Extracted material =
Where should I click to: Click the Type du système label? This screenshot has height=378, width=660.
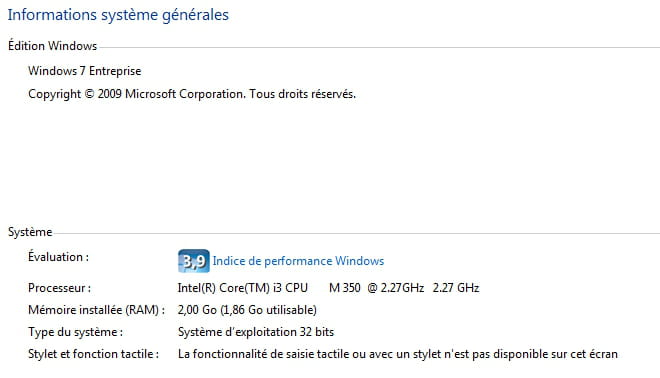coord(75,332)
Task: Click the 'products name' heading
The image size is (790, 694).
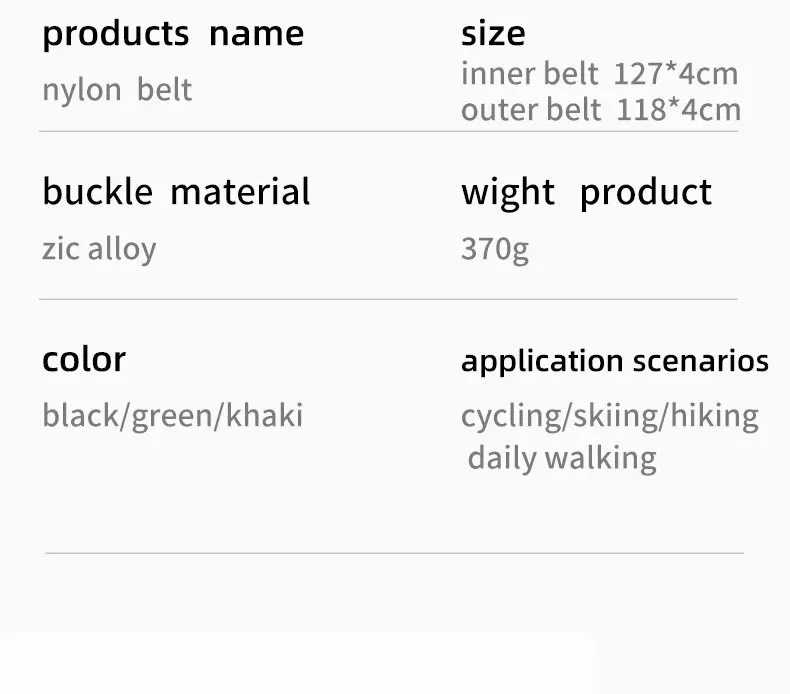Action: 172,33
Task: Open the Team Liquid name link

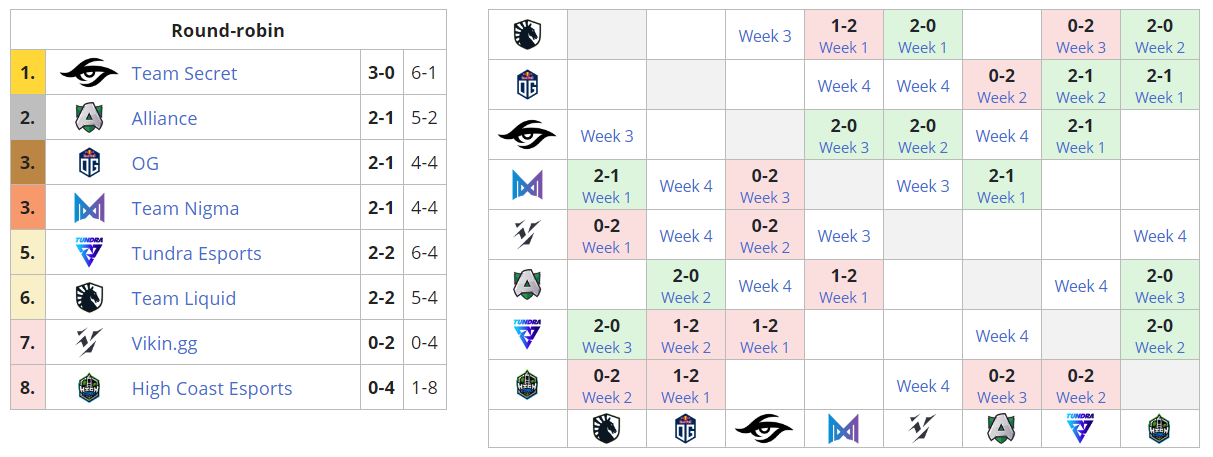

The problem =
After reading the records above, give the number of lines that include "Task", and add nothing else.

Solution for this problem =
2